Decoupling oxygen redox from O2 release in Li- and Mn-rich layered cathodes: mechanisms, metrics, and design rules

Abstract

Lithium- and manganese-rich (LMR) layered oxides can deliver >250 mAh g⁻¹ by engaging anionic (oxygen) redox, yet their promise is undermined when oxygen redox couples with O₂ formation, triggering transition-metal migration, layered → spinel/rock-salt reconstruction, interfacial breakdown, and voltage fade. This review reframes LMR development around a single objective—decouple reversible oxygen redox from O₂ release—and organizes the field into mechanisms, metrics, and design rules. We first clarify the mechanistic pathways that produce oxidized-oxygen species versus molecular O₂ and map how these pathways propagate stress, porosity/voids, and interfacial reactivity. We then define a decision-grade metric set to distinguish O-redox from O₂ evolution under practical conditions, including gas quantification at realistic cutoffs (≥4.5 V), operando O-species fingerprints (e.g., RIXS/¹⁷O-NMR probes), proxies for transition-metal migration, and tracking of microstructural change.

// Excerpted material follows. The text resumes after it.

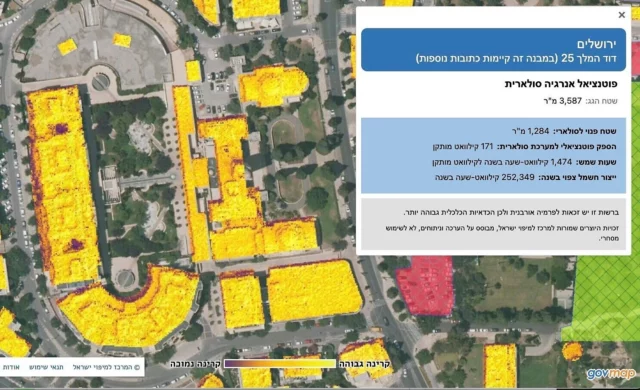Open the תנאי שימוש terms link
Image resolution: width=640 pixels, height=390 pixels.
click(46, 367)
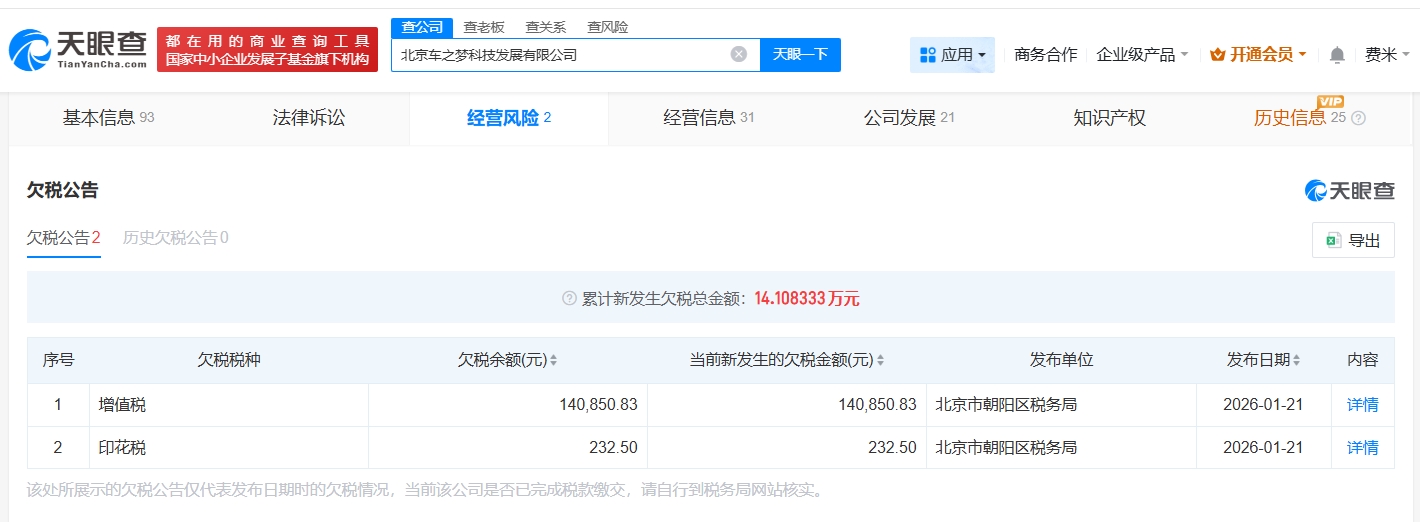Click help icon next to 历史信息

[x=1358, y=118]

Finally, we translate diagnostics into actionable design rules spanning (i) bulk/composition, (ii) architecture and interfaces, and (iii) electrolytes. We conclude with prioritized experiments and go/no-go criteria to accelerate durable, high-voltage LMR commercialization. This review summarizes the key degradation mechanisms of high-voltage lithium-rich cathodes and highlights material and interface strategies to stabilize them for long-term use.